GC pause checker not called in a timely fashion. Expected every 30.0 seconds but was 160.6 seconds since last check

unable to get tablet server status orkash3:9997[1523a7ae07e0081] org.apache.thrift.transport.TTransportException: java.net.ConnectException: Connection timed out

Lost tablet server lock (reason = SESSION_EXPIRED), exiting.

But other two servers are not having any network issues. shows error
sending updates and 36000 mutations rejected yesterday.

One more thing I am not getting is whenever (everytime) I compact a
table it says

WARN : Thread "shell" stuck on IO to orkash5:9999 (0) for at least
120084 ms

and after a long ( 4 - 5 hours) it completes with msg

INFO : Thread "shell" no longer stuck on IO to orkash5:9999 (0) sawError
= false

I do not have any idea why shell always stuck for big tables and why
there are errors on sending updates to other server. Please through some
light..

there are some more errors/warn that might help/relate.
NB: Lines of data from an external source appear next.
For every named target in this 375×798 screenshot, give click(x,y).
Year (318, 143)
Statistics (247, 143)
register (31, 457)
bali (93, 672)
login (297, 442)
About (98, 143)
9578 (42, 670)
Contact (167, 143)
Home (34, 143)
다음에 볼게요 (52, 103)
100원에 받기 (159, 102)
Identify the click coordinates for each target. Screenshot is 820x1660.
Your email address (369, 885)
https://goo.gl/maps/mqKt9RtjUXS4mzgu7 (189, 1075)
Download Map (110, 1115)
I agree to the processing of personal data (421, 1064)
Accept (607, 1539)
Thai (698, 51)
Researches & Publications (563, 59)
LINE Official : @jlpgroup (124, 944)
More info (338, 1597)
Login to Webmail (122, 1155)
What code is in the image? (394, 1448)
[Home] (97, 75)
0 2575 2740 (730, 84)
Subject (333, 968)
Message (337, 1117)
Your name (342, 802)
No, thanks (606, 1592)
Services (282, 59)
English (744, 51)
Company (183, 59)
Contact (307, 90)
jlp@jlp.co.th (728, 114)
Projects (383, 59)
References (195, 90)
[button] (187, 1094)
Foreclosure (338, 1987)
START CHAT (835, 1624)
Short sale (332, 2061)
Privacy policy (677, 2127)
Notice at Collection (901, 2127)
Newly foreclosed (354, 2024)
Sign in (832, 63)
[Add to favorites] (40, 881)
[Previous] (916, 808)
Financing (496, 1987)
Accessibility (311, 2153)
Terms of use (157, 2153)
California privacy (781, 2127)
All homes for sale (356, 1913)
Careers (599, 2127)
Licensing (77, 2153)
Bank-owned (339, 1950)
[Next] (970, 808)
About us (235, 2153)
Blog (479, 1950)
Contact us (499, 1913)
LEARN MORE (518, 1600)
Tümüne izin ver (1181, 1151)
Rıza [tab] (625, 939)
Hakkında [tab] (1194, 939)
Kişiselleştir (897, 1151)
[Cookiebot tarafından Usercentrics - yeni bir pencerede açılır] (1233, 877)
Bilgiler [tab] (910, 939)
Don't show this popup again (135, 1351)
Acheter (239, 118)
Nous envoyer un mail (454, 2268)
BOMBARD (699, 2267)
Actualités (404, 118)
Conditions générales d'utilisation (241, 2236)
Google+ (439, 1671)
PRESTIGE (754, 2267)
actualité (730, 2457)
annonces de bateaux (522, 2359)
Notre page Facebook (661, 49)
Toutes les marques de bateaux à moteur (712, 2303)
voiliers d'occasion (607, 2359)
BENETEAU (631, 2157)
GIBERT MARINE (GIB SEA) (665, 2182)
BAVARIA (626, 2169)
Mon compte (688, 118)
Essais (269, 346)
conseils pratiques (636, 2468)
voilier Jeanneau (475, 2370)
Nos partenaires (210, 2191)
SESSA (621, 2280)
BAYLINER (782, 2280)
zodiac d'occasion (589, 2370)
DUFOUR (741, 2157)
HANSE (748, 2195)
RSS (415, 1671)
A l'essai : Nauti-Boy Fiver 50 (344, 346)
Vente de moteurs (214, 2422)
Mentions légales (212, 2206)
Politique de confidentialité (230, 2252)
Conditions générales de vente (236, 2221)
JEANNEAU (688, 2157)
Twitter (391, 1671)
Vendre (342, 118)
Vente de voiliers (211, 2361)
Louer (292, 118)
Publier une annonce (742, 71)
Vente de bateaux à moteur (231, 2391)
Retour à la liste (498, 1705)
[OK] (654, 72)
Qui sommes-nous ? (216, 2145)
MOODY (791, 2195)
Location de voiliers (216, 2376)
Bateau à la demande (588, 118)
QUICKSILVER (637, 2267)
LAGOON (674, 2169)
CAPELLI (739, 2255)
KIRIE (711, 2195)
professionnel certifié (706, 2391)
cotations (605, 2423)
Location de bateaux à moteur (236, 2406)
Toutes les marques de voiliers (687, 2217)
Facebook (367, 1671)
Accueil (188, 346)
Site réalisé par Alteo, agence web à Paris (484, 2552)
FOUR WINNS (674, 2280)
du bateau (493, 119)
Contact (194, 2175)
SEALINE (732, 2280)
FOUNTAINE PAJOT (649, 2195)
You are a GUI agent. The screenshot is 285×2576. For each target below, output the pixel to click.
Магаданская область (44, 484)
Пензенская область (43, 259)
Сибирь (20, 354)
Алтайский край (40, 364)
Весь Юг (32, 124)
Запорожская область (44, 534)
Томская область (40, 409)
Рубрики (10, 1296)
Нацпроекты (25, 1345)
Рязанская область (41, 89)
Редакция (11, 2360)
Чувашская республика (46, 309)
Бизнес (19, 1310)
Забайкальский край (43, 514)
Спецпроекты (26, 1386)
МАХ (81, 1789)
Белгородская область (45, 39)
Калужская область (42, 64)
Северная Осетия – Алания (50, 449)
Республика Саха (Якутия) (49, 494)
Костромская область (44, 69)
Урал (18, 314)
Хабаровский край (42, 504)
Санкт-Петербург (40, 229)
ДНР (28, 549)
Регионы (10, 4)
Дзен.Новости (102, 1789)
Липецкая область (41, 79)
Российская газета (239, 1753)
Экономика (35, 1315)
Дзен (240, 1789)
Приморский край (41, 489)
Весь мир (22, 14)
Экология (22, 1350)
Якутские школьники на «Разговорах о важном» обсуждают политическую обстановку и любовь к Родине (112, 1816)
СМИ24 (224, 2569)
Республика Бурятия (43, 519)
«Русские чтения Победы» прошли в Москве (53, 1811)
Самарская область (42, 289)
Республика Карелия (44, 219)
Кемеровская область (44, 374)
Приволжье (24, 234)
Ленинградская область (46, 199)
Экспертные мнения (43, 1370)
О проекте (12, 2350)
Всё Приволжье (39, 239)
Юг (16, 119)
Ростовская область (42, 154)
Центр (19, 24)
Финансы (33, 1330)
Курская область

Tracing spans are being dropped because there are already 5000 spans queued for delivery.
This does not affect performance, security or data integrity, but distributed tracing information is being lost.

Thread "gc" stuck on IO to orkash5:9999 (0) for at least 120429 ms //on orkashh2

2016-01-22 16:33:57,825 [gc.SimpleGarbageCollector] INFO : List of
delete candidates has exceeded the memory threshold. Attempting to
delete what has been gathered so far.
Should I need to make some GC configurations?? The ingest rate is not so
high for now.

Thanks
Mohit Kaushik